Work instructions: Output every line of the data below as a Markdown table with the columns "No." and "Text", numbering the rows and skipping blank lines.

Data on where targets appear:
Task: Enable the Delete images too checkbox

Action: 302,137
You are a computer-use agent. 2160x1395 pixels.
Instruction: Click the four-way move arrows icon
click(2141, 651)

Reply:
| No. | Text |
|---|---|
| 1 | Task: Enable the Delete images too checkbox |
| 2 | Action: 302,137 |
| 3 | You are a computer-use agent. 2160x1395 pixels. |
| 4 | Instruction: Click the four-way move arrows icon |
| 5 | click(2141, 651) |